In order to evaluate this systemic risk, the Lausanne institute measured the amount of capital a bank would need if a global financial crisis were to occur, such a crisis being defined by a 40% fall of major stock indices within six months. Crédit Agricole comes in first, needing 86 billion euros, followed by Deutsche Bank (82 billion), Barclays (71 billion), and BNP Paribas (68 billion). Société Générale comes in sixth, Natixis 13th and AXA Insurance 14th. And, although Dexia is considered a belgian bank, France guarantees 45.5% of its assets. All in all, french banks would need up to 217 billion euros in such a situation! They are followed by the United Kingdom (206 billion), Germany (135 billion) and Italy (90 billion).
This worrisome first place is notably explained by the amount of leverage in France, the highest in Europe, according to the Lausanne Center for Risk Management, at a rate of 31 to one (31 euros of liabilities for every euro in cash)... The Netherlands are next (29), then Italy (27) and Germany (25).

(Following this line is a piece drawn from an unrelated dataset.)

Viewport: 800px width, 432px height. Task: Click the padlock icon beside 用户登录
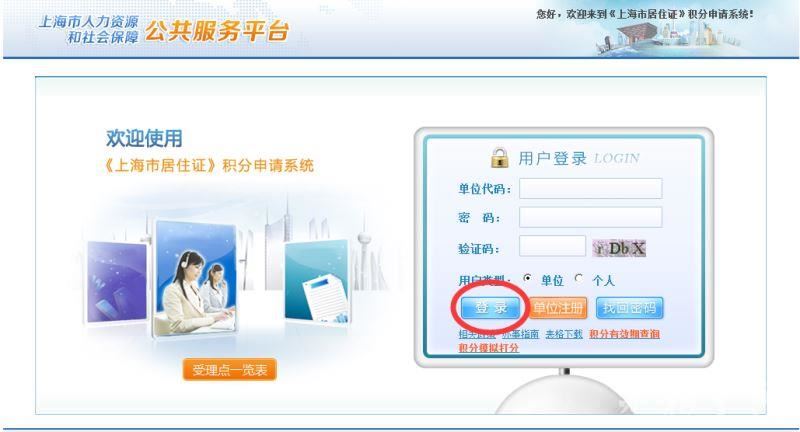[x=499, y=158]
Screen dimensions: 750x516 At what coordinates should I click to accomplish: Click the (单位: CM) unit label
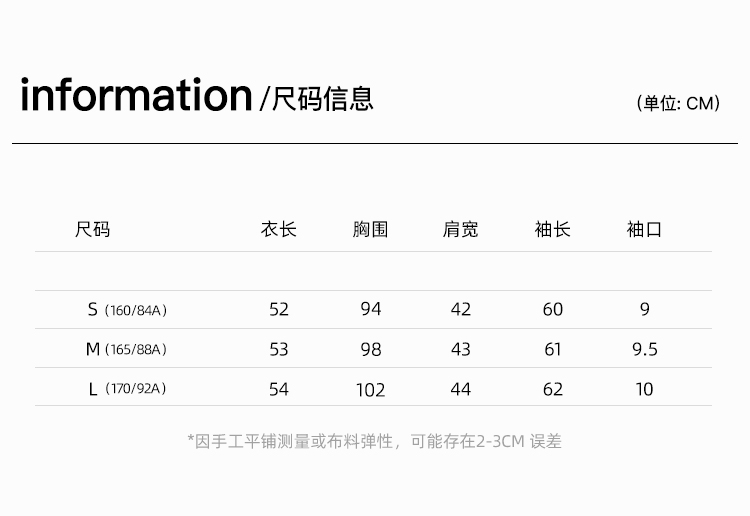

The best ones are the United Kingdom (16), Switzerland (14) and Sweden (10).
This high systemic risk can also be explained by the high concentration in the banking sector. Indeed, three banks share most of the activity : Crédit Agricole (which bought back Crédit Lyonnais in 2002), BNP Paribas (born from the fusion of BNP and Paribas in 2000, and which bought back Fortis in 2009), and Société Générale. This concentration makes for a fragile structure. Let’s remind in passing that BNP Paribas’ total balance sheet equals that of France’s GDP. So we’re stuck with three giant creatures that the State will have to help come what may... The french banks have properly understood the theory and applied the « too big to fail » concept!
That being said, all european banks are fragile and, even though the french ones top the list, the other countries’ are at risk as well. Also, the fact that the banks’ balance sheets are so dependant on the stock markets reflects a breaking-up of the financial sector, a movement of banks toward market financing (with better returns and higher risk), at odds with their traditional activities of credit lending (with lower returns but more stable).
Above all, the study’s hypothesis (a 40% stock market fall within six months) is far from improbable, quite the contrary. With the printing presses going full steam in the United States, in Japan and, to a lesser extent, in Europe, everyone understands that the stock indices are on an artificial high. The question isn’t even knowing if such a fall can happen, but when. At that moment, systemic risk will no more be an object of study and it will be very real.